[Stored data]
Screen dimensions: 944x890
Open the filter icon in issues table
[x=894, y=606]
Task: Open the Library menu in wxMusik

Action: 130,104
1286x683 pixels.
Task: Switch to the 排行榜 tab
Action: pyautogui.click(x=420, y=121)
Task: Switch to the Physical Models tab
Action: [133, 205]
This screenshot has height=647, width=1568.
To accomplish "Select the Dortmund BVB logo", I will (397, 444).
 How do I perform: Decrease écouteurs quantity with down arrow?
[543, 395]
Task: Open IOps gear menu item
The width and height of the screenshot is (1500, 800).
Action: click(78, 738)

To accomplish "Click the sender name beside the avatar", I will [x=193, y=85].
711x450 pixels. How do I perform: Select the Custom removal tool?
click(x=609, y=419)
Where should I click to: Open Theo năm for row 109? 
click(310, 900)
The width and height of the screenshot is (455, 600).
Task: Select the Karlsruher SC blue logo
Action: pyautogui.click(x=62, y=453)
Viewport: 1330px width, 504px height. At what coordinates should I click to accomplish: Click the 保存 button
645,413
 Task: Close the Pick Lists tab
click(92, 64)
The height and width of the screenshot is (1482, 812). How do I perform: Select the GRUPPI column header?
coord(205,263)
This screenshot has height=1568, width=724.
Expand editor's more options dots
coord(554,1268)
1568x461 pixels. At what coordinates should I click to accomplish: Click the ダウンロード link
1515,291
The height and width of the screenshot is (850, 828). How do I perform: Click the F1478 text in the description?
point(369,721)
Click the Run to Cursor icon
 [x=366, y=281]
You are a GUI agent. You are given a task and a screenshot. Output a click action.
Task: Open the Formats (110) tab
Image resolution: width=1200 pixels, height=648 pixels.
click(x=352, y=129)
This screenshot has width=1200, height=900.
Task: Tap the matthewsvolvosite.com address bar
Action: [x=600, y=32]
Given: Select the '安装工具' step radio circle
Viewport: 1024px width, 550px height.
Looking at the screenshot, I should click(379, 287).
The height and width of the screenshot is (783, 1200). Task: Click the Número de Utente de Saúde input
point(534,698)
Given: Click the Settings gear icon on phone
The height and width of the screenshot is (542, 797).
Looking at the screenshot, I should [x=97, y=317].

→ What is expected:
An exact copy of every record above is what's needed here.

→ Task solution:
Screen dimensions: 944x890
Open the filter icon in issues table
[x=894, y=606]
Task: Open the Library menu in wxMusik

Action: 130,104
1286x683 pixels.
Task: Switch to the 排行榜 tab
Action: pyautogui.click(x=420, y=121)
Task: Switch to the Physical Models tab
Action: [133, 205]
This screenshot has height=647, width=1568.
To accomplish "Select the Dortmund BVB logo", I will (397, 444).
 How do I perform: Decrease écouteurs quantity with down arrow?
[543, 395]
Task: Open IOps gear menu item
The width and height of the screenshot is (1500, 800).
Action: click(78, 738)

To accomplish "Click the sender name beside the avatar", I will [x=193, y=85].
711x450 pixels. How do I perform: Select the Custom removal tool?
click(x=609, y=419)
Where should I click to: Open Theo năm for row 109? 
click(310, 900)
The width and height of the screenshot is (455, 600).
Task: Select the Karlsruher SC blue logo
Action: pyautogui.click(x=62, y=453)
Viewport: 1330px width, 504px height. At what coordinates should I click to accomplish: Click the 保存 button
645,413
 Task: Close the Pick Lists tab
click(92, 64)
The height and width of the screenshot is (1482, 812). How do I perform: Select the GRUPPI column header?
coord(205,263)
This screenshot has height=1568, width=724.
Expand editor's more options dots
coord(554,1268)
1568x461 pixels. At what coordinates should I click to accomplish: Click the ダウンロード link
1515,291
The height and width of the screenshot is (850, 828). How do I perform: Click the F1478 text in the description?
point(369,721)
Click the Run to Cursor icon
 [x=366, y=281]
You are a GUI agent. You are given a task and a screenshot. Output a click action.
Task: Open the Formats (110) tab
Image resolution: width=1200 pixels, height=648 pixels.
click(x=352, y=129)
This screenshot has width=1200, height=900.
Task: Tap the matthewsvolvosite.com address bar
Action: [x=600, y=32]
Given: Select the '安装工具' step radio circle
Viewport: 1024px width, 550px height.
Looking at the screenshot, I should click(379, 287).
The height and width of the screenshot is (783, 1200). Task: Click the Número de Utente de Saúde input
point(534,698)
Given: Click the Settings gear icon on phone
The height and width of the screenshot is (542, 797).
Looking at the screenshot, I should [x=97, y=317].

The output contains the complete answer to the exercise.